§ REQUIREMENT: Print exactly the lines below between the line holding "Open the three-dot menu beside CLI secret" and the line holding "Sort by the", inclusive, and nothing more.

(Stored data entries)

•••••

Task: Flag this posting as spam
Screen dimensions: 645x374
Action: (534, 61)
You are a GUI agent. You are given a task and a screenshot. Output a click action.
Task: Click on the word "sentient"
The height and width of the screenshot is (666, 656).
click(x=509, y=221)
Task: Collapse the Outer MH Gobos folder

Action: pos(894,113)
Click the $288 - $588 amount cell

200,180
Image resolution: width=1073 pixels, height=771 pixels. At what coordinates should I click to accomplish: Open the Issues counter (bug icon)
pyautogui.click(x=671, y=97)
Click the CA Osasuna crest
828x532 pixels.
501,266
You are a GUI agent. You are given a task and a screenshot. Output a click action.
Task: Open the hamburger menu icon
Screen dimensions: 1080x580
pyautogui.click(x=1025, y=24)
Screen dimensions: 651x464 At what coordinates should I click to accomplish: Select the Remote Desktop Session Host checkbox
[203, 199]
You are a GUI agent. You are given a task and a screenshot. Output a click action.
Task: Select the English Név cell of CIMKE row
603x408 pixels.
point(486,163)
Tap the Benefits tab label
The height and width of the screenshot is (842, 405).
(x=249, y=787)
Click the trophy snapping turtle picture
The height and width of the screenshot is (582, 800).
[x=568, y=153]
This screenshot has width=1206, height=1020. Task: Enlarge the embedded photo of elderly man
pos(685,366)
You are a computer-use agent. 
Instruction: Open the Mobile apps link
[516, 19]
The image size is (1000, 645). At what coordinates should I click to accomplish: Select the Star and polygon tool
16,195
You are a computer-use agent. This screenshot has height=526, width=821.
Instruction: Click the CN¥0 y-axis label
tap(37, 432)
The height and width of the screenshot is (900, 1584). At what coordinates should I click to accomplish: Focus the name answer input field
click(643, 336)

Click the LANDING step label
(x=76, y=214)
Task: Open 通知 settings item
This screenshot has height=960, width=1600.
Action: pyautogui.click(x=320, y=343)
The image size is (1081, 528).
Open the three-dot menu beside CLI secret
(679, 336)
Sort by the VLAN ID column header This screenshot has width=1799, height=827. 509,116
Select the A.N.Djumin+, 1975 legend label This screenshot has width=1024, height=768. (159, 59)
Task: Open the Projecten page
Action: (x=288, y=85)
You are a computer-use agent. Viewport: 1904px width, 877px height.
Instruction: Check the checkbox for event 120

•••••

§ SOLUTION TO THIS TASK:
Open the three-dot menu beside CLI secret
(679, 336)
Sort by the VLAN ID column header This screenshot has width=1799, height=827. 509,116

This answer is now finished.